Raúl Castro refuerza su poder en Cuba tras relevar a hombres de Fidel

LA HABANA (AFP) – La profunda reestructura del gobierno cubano realizada por el presidente Raúl Castro afianza su poder, al apuntalar un equipo propio con militares y políticos de su confianza, y relevar a piezas clave heredadas de su hermano Fidel.

En la remoción más abarcadora en medio siglo de revolución, Raúl Castro cambió 12 altos cargos, en los que destacan el reemplazo del vicepresidente Carlos Lage como secretario del Consejo de Ministro (jefe de gabinete) y del cancilller Felipe Pérez Roque, dos fieles a Fidel.

La cirugía mayor del gobierno, efectuada por Raúl un año después de asumir la presidencia, penetró al equipo económico que, encabezado por Lage y por encargo de Fidel, diseñó las reformas de apertura adoptadas en la crisis económica de los 90 tras la caída del bloque socialista.

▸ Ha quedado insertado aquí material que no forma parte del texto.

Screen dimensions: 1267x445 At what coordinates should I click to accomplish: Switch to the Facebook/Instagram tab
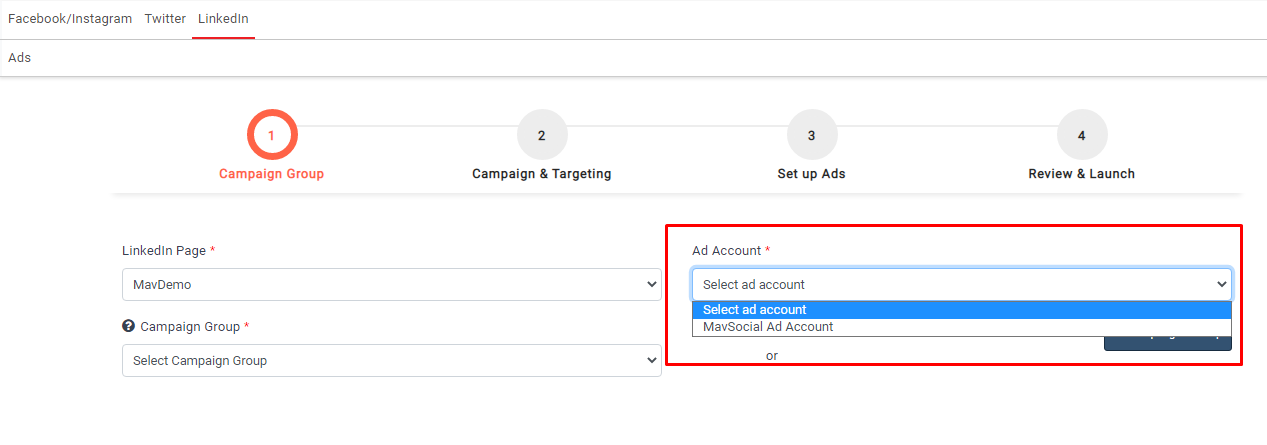[x=70, y=19]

El cargo de Lage, de 57 años y quien de todos modos permanece como vicepresidente del Consejo de Estado -Ejecutivo-, pasa al general José Ricardo Guerra, ex secretario de Raúl cuando era ministro de Defensa; mientras que el de Pérez Roque (44), moldeado desde joven por Fidel, lo asume Bruno Rodríguez, ex embajador y vicecanciller de 51 años.

La remoción tocó también un programa eminentemente fidelista, la “Batalla de ideas”, pues sacó al coordinador, Otto Rivera, del puesto de vicepresidente del gabinete y puso las tareas del proyecto bajo control del comandante Ramiro Valdés, dotado de amplio poder por Raúl.

“Esta reestructuración busca dar énfasis a tecnócratas, individuos capaces de gestionar. El raulismo gana terreno, está basado en resultados, es más pragmático. El fidelismo es más voluntarista, ideológico”, opinó Frank Mora, académico del Colegio Nacional de Defensa, con sede en Washington.

La reestructuración venía a cuentagotas desde que el general de 77 años tomó el mando hace dos años y medio ante la enfermedad de su hermano, pero hace un año en su investidura formal anunció una compactación y reacomodo del gobierno para hacerlo “más eficiente”.

“Raul quiere rodearse de las personas en que más confía, hacer un gobierno diferente al de su hermano, modernizándolo, con gente más eficiente. Lage y Pérez provienen del sector civil del régimen y él quiere contar con los militares, a los que conoce mejor”, dijo Daniel Erickson, experto del Diálogo Interamericano.

Ahora suman diez los generales -incluido Raúl- en la cima del poder.

En Cuba, la oposición se mostró escéptica ante los cambios. “Los relevos buscan blindar el gobierno de Raúl con lealtad burocrática y lealtad militar”, opinó el historiador opositor Manuel Cuesta.

Para Mora, se trata de un cambio de prioridades, antes fidelistas, pero no necesariamente de un distanciamiento entre los hermanos, quienes en reiteradas ocasiones han proclamado su unidad.

Algunos sectores atribuyen a Fidel un congelamiento de “cambios estructurales” que anunció Raúl hace año y medio, aún esperados dentro y fuera del país, por lo que las remociones en los ministerios de Economía, Finanzas, y Comercio Exterior e Interior, abrió interrogantes acerca de si ahora se concretarán.

“Pudiera ser el comienzo de esos cambios, aunque nadie lo puede asegurar”, dijo el economista opositor Oscar Espinosa; en tanto que Cuesta no ve a corto plazo reformas, sino una “estrategia de bombero” para resolver los problemas más urgentes del país.

Raúl Castro eliminó el igualitarismo y techo salarial que primó por décadas y entregó tierras ociosas en usufructo a manos privadas. Además, impulsa una política de control, austeridad y eficiencia, con una estructura administrativa diseñada originalmente para las empresas dependientes de las Fuerzas Armadas, las que comandó desde que triunfó la revolución en 1959 hasta que tomó el timón de la isla.